Excerpt from a dataset
'''

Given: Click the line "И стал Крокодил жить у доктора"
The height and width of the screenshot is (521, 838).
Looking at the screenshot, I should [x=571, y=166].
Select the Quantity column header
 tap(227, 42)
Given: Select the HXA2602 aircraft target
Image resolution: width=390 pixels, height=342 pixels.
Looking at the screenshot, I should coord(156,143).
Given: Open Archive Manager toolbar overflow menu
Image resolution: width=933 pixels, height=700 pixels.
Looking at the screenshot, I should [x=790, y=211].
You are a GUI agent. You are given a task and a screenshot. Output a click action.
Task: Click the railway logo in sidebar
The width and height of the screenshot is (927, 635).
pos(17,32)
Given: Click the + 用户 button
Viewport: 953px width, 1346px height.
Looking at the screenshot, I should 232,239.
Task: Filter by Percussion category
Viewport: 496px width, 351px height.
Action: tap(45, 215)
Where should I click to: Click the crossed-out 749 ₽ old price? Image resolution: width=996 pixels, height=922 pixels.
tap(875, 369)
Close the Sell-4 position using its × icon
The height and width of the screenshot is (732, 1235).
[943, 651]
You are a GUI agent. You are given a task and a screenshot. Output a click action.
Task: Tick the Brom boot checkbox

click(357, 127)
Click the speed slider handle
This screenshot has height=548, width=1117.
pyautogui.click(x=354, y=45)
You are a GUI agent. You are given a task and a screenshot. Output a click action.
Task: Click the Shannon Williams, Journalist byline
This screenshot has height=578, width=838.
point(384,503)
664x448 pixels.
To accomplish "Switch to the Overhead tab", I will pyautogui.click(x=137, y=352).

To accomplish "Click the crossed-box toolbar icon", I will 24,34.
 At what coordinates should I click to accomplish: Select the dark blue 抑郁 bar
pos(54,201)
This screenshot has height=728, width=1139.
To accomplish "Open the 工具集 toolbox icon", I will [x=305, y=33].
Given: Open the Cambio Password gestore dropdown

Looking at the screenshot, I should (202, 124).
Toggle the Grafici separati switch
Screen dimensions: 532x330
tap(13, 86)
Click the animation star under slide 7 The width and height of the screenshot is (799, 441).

'''

_Work instructions_: Give every line of the data above as a JSON list of strings, one string per line, skipping blank lines.

_Correct output_:
[
  "Given: Click the line \"И стал Крокодил жить у доктора\"",
  "The height and width of the screenshot is (521, 838).",
  "Looking at the screenshot, I should [x=571, y=166].",
  "Select the Quantity column header",
  " tap(227, 42)",
  "Given: Select the HXA2602 aircraft target",
  "Image resolution: width=390 pixels, height=342 pixels.",
  "Looking at the screenshot, I should coord(156,143).",
  "Given: Open Archive Manager toolbar overflow menu",
  "Image resolution: width=933 pixels, height=700 pixels.",
  "Looking at the screenshot, I should [x=790, y=211].",
  "You are a GUI agent. You are given a task and a screenshot. Output a click action.",
  "Task: Click the railway logo in sidebar",
  "The width and height of the screenshot is (927, 635).",
  "pos(17,32)",
  "Given: Click the + 用户 button",
  "Viewport: 953px width, 1346px height.",
  "Looking at the screenshot, I should 232,239.",
  "Task: Filter by Percussion category",
  "Viewport: 496px width, 351px height.",
  "Action: tap(45, 215)",
  "Where should I click to: Click the crossed-out 749 ₽ old price? Image resolution: width=996 pixels, height=922 pixels.",
  "tap(875, 369)",
  "Close the Sell-4 position using its × icon",
  "The height and width of the screenshot is (732, 1235).",
  "[943, 651]",
  "You are a GUI agent. You are given a task and a screenshot. Output a click action.",
  "Task: Tick the Brom boot checkbox",
  "click(357, 127)",
  "Click the speed slider handle",
  "This screenshot has height=548, width=1117.",
  "pyautogui.click(x=354, y=45)",
  "You are a GUI agent. You are given a task and a screenshot. Output a click action.",
  "Task: Click the Shannon Williams, Journalist byline",
  "This screenshot has height=578, width=838.",
  "point(384,503)",
  "664x448 pixels.",
  "To accomplish \"Switch to the Overhead tab\", I will pyautogui.click(x=137, y=352).",
  "To accomplish \"Click the crossed-box toolbar icon\", I will 24,34.",
  " At what coordinates should I click to accomplish: Select the dark blue 抑郁 bar",
  "pos(54,201)",
  "This screenshot has height=728, width=1139.",
  "To accomplish \"Open the 工具集 toolbox icon\", I will [x=305, y=33].",
  "Given: Open the Cambio Password gestore dropdown",
  "Looking at the screenshot, I should (202, 124).",
  "Toggle the Grafici separati switch",
  "Screen dimensions: 532x330",
  "tap(13, 86)",
  "Click the animation star under slide 7 The width and height of the screenshot is (799, 441)."
]